Natural Language Processing allows machines to understand human language.
Isn't that amazing?
Nope We must try hard


### Word tokenize

In [None]:
from nltk.tokenize import word_tokenize
words=word_tokenize(text)
print(words)

['The', 'quick', 'brown', 'fox', 'jumps', 'over', 'the', 'lazy', 'dog', '.', 'Natural', 'Language', 'Processing', 'allows', 'machines', 'to', 'understand', 'human', 'language', '.', 'Is', "n't", 'that', 'amazing', '?', 'Nope', 'We', 'must', 'try', 'hard']


## 🤓 Fun Fact

## Wordnet
WordNet is a lexical database of semantic relations between words that links words into semantic relations including synonyms, hyponyms, and meronyms.
***
- Your Own Personal Dictionary.
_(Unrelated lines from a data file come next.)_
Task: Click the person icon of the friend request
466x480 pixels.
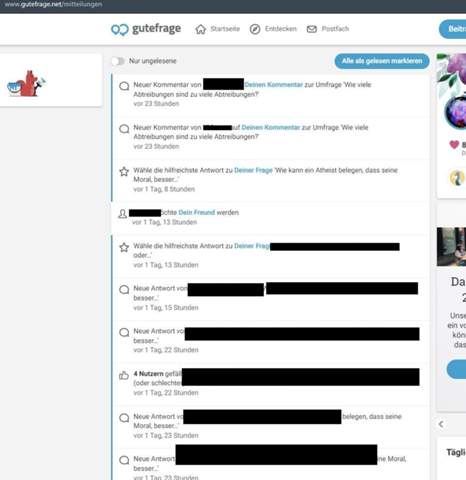Action: tap(122, 214)
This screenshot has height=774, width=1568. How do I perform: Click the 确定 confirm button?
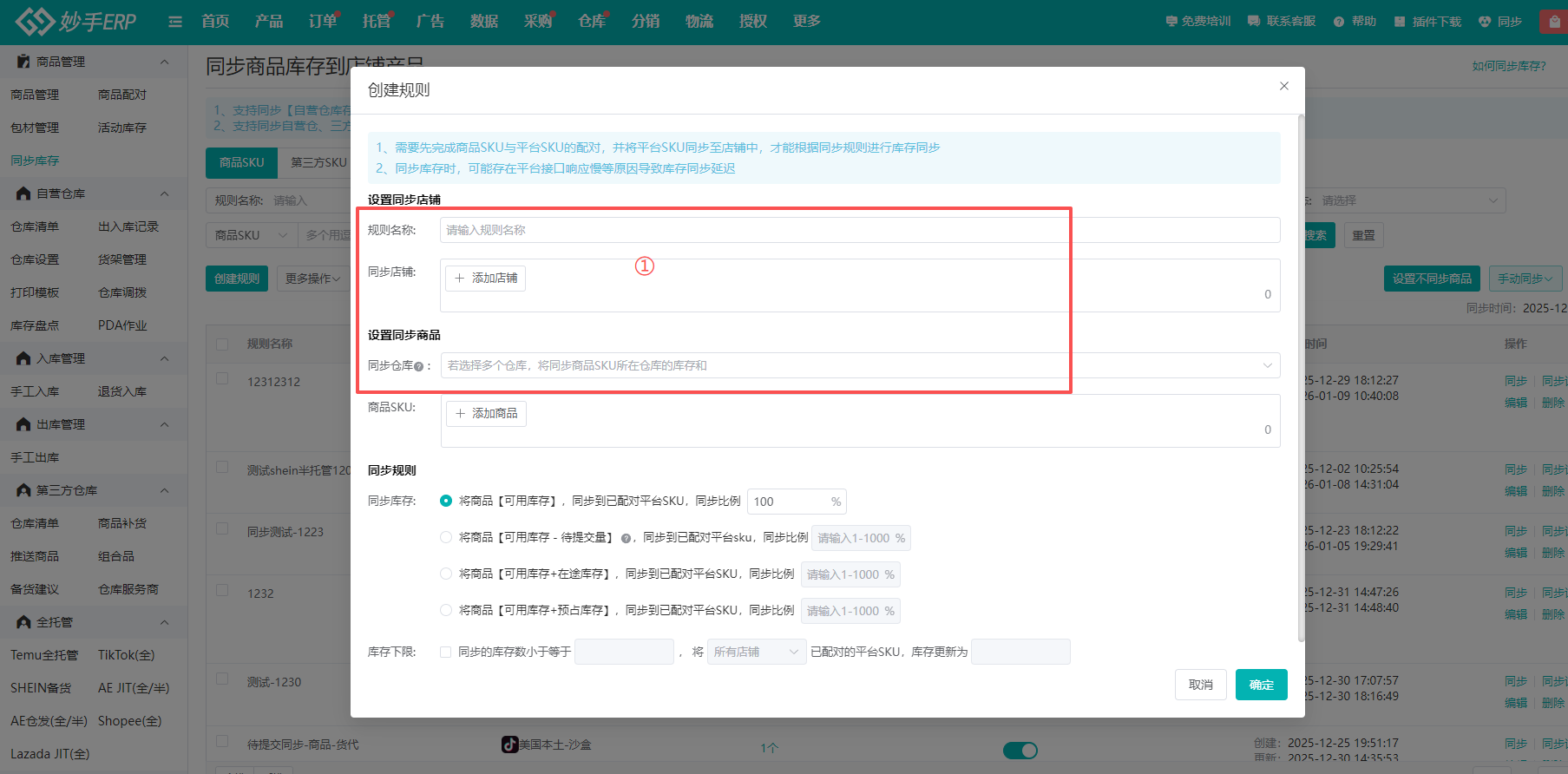tap(1261, 685)
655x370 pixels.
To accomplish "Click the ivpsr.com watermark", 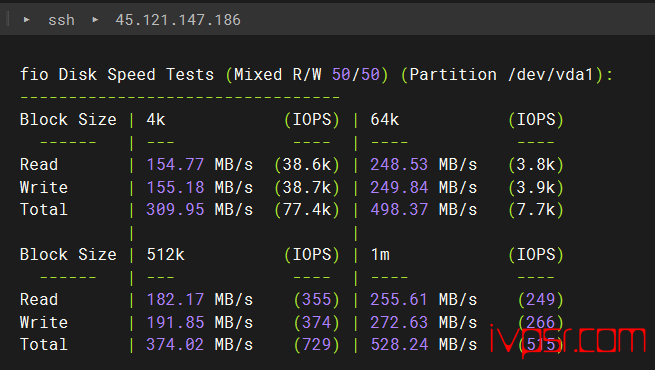I will [568, 341].
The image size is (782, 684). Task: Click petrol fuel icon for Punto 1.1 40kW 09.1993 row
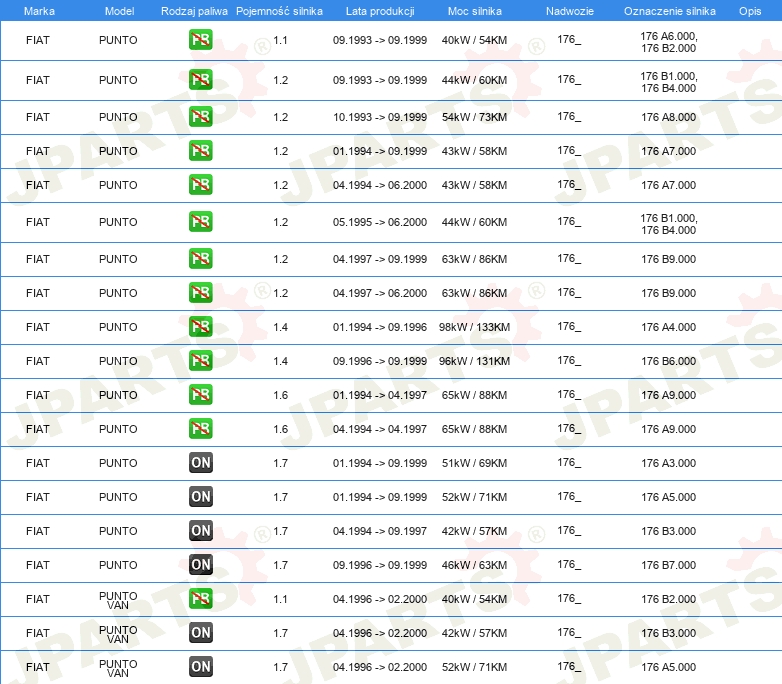(x=200, y=40)
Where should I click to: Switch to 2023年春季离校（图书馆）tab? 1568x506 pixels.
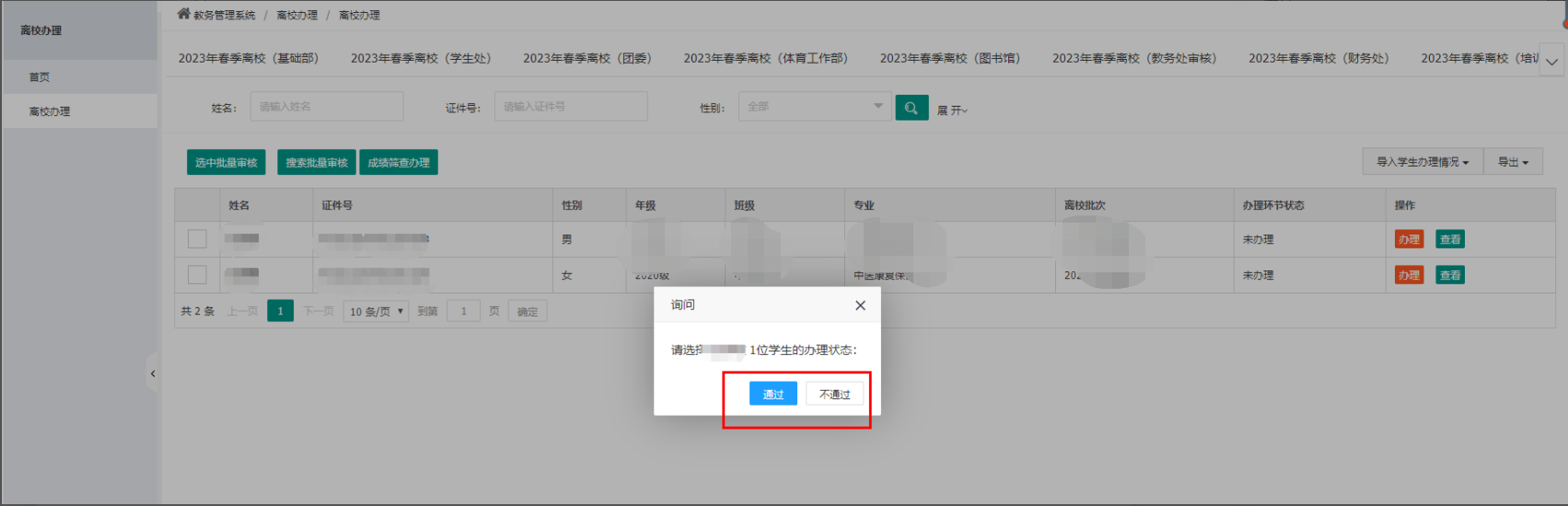click(949, 58)
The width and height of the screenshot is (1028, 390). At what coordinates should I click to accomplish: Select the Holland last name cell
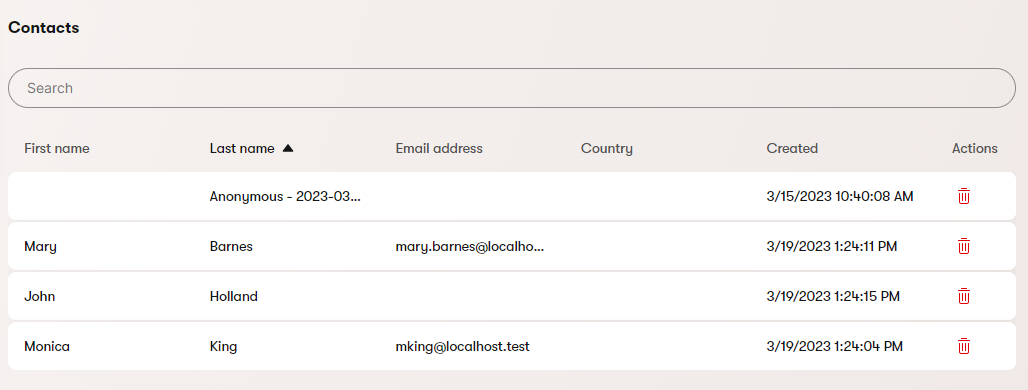coord(233,296)
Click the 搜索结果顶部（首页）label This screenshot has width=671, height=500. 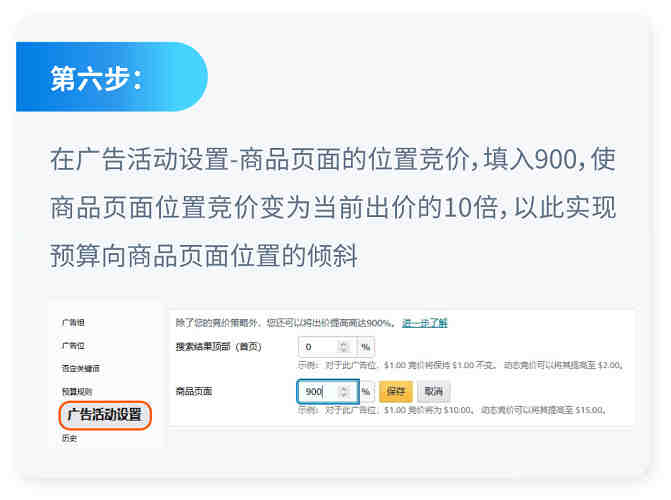[219, 347]

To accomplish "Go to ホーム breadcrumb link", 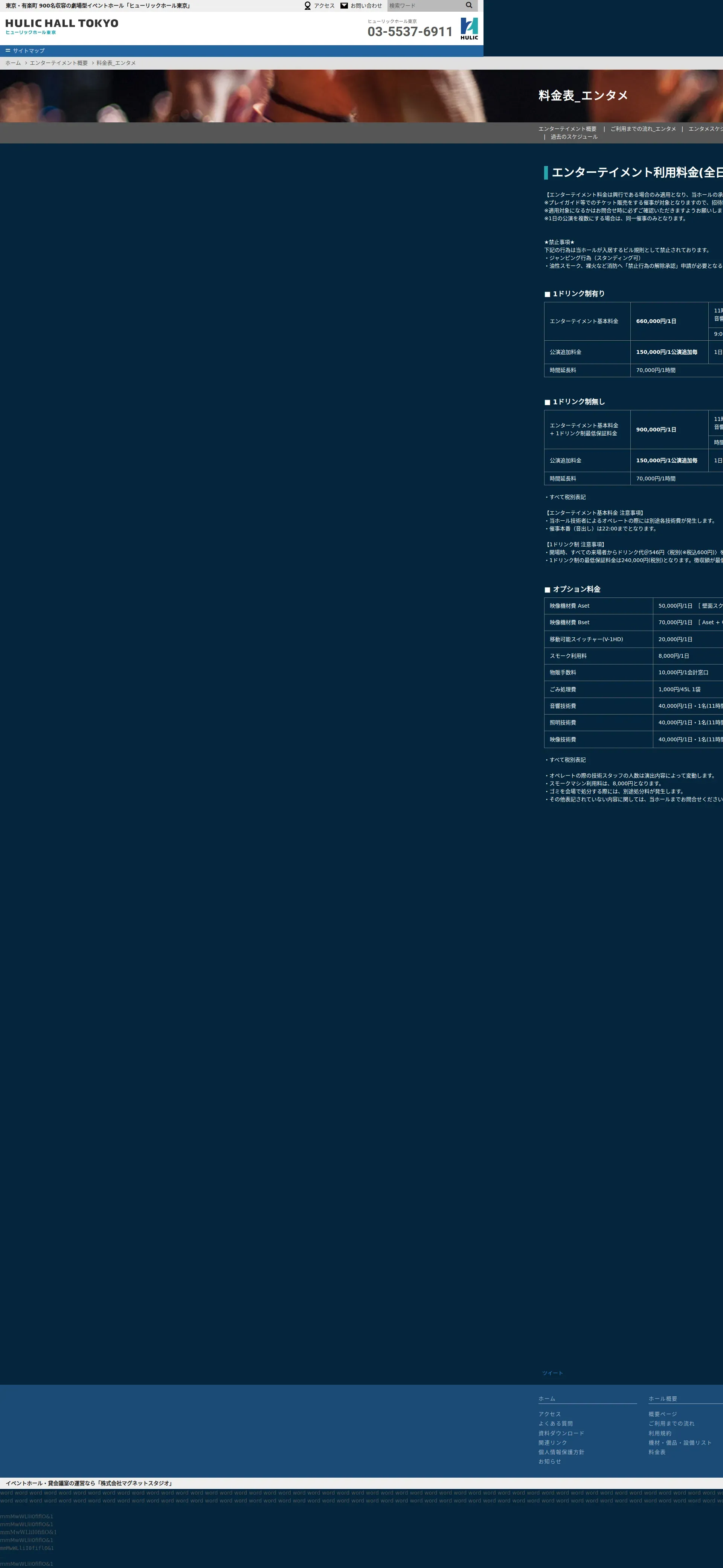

But A SMART one.
- It let you know meaning of the word, synonymns, antonymns etc.
***

In [None]:
# Lexicon Example using WordNet
from nltk.corpus import wordnet
try:
    nltk.data.find('corpora/wordnet')
except LookupError:
    nltk.download('wordnet')

syns = wordnet.synsets("learning")
print("\nLexicon Entry for 'learning':")
print(syns[0].definition())

In [None]:
wordnet.synonyms("girl")

***
# Stemming

Stemming is the process of reducing a word to its root or base form. 
It may not result in an actual valid word.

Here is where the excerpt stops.